Brazil's Attorney General to appeal glyphosate ban this week


Brazil's Attorney General is expected to this week submit an appeal against the decision to impose a temporary ban on the use of the chemical glyphosate in Brazil, after a US court branded the chemical carcinogenic and ordered its manufacturer to pay millions of dollars in damages.

In early August, a Brazilian judge suspended the use of the pesticide, which is widely used for soybeans and other crops, halting its use for 30 days while the government evaluates the carcinogenicity of the product.

“Brazil's Attorney General is just waiting for some additional information from the Agriculture Ministry to appeal,” Daniele Siqueira, analyst at Brazilian consultancy Agrural, told Agricensus.

“We believe that they will be able to appeal this week and will succeed,” Siqueira added.
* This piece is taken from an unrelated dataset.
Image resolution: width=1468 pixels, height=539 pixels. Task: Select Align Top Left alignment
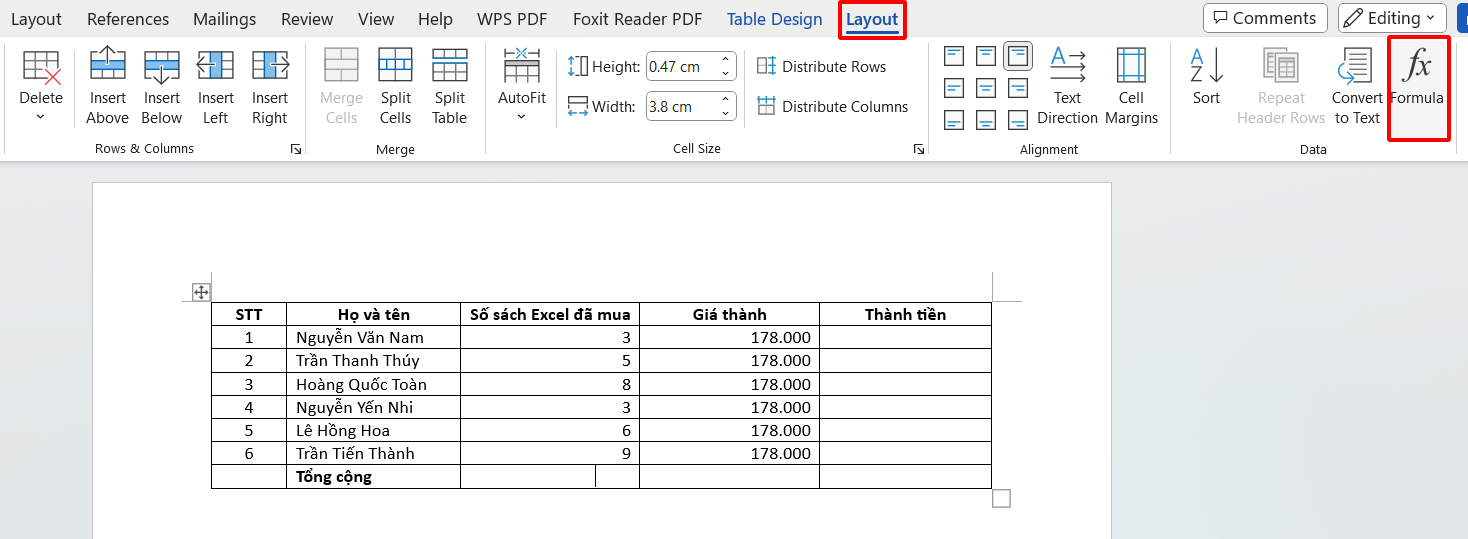tap(954, 56)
The Brazilian agriculture ministry told Agricensus that the product is key to the nation’s agroindustry and that the impact of a permanent ban will be “gigantic” on its annual output.

The ministry will work closely with the Attorney General's office to overturn.

"Absolutely safe"

Earlier last week agriculture minister Blairo Maggi described the pesticide as "absolutely safe" and called the criticism "urban legends."

“Glyphosate makes it viable for us to plant and grow crops. What is the alternative?,” Maggi asked reporters.

The chemical is key in sustaining Brazil’s annual soybean production growth, fuelling bean exports worth nearly $26 billion in 2017, with the country keen to capitalise on protein-hungry China's efforts to secure more beans from non-US origins.

Meanwhile, Brazil has also committed to up its biodiesel mandate to B10 while its soyoil and soymeal exports are on the rise, boosting domestic crush rates and bean demand.

“It is key to the industry,” Siqueira said.

“We can't plant the new soybean crop without glyphosate - and farmers have already bought all the inputs, including glyphosate. 95% of our soybean production is no-till [farming] and it's impossible to do that without glyphosate,” she said.


The ruling in Brazil came just after a judge in California ordered glyphosate-maker Monsanto, owned by German chemical giant Bayer, to pay $289 million in damages to a groundskeeper who argued use of the product had triggered his incurable cancer.

The case reignited controversy around the globe with the long-debated safety of the product pushed back up the political agenda.

The French minster of environment said he hoped the US case would end political indifference, while the German government hinted it would phase out the use of glyphosates within three years.

Monsanto’s Vice President Scott Partridge said they will appeal the case and will “continue to vigorously defend this product, which has a 40-year history of safe use and continues to be a vital, effective, and safe tool for farmers and others.”